_What you have to do_
From the entries below, please output exactly the lines starting at the one containing "Where should I click to: Click the customer" and ending at the one containing "Task: Click the 4.5-star rating icons", both included.

====

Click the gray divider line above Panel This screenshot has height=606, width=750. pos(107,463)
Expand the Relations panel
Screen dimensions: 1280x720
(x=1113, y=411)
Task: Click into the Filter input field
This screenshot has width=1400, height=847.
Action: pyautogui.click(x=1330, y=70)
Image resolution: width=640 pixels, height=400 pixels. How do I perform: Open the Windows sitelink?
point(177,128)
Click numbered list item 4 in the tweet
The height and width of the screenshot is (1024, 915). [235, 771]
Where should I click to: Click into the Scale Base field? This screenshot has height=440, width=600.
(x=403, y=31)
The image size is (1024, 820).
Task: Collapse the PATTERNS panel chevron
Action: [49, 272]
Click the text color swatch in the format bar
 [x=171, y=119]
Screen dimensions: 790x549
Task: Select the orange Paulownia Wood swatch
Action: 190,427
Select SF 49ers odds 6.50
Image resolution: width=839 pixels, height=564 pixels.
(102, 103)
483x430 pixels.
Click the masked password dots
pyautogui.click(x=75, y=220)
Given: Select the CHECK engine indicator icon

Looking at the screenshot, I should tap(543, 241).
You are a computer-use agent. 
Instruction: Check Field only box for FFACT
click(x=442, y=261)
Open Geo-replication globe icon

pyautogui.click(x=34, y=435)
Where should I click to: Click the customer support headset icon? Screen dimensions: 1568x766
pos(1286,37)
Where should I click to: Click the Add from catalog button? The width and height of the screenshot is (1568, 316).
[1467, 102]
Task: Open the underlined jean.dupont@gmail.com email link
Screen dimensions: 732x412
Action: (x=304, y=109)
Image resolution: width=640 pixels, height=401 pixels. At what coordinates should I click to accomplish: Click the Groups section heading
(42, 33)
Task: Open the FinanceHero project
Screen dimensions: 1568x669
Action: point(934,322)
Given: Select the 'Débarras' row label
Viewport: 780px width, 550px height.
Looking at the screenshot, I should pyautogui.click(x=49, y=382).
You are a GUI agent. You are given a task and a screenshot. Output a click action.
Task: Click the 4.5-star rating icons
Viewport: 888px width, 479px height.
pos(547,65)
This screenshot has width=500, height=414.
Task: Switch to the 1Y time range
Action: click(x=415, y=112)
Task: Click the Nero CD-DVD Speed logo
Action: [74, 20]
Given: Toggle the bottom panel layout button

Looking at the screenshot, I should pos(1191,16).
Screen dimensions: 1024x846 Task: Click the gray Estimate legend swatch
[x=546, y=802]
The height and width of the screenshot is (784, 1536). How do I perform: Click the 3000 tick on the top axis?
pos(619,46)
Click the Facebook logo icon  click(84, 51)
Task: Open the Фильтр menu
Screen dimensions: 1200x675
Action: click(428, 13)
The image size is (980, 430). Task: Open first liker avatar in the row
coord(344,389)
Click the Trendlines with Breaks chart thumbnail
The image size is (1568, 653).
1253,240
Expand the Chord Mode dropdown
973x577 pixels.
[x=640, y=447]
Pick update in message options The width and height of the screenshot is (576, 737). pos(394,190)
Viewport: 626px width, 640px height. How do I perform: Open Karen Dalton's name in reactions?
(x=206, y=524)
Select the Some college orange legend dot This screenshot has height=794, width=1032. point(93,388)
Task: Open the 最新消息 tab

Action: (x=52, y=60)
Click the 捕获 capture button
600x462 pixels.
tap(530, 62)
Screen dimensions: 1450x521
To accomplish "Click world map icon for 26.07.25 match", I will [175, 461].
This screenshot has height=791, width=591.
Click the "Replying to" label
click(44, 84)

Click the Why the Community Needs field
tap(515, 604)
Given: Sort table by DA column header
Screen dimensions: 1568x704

====

_Answer for the task_
Where should I click to: Click the customer support headset icon? Screen dimensions: 1568x766
pos(1286,37)
Where should I click to: Click the Add from catalog button? The width and height of the screenshot is (1568, 316).
[1467, 102]
Task: Open the underlined jean.dupont@gmail.com email link
Screen dimensions: 732x412
Action: (x=304, y=109)
Image resolution: width=640 pixels, height=401 pixels. At what coordinates should I click to accomplish: Click the Groups section heading
(42, 33)
Task: Open the FinanceHero project
Screen dimensions: 1568x669
Action: point(934,322)
Given: Select the 'Débarras' row label
Viewport: 780px width, 550px height.
Looking at the screenshot, I should pyautogui.click(x=49, y=382).
You are a GUI agent. You are given a task and a screenshot. Output a click action.
Task: Click the 4.5-star rating icons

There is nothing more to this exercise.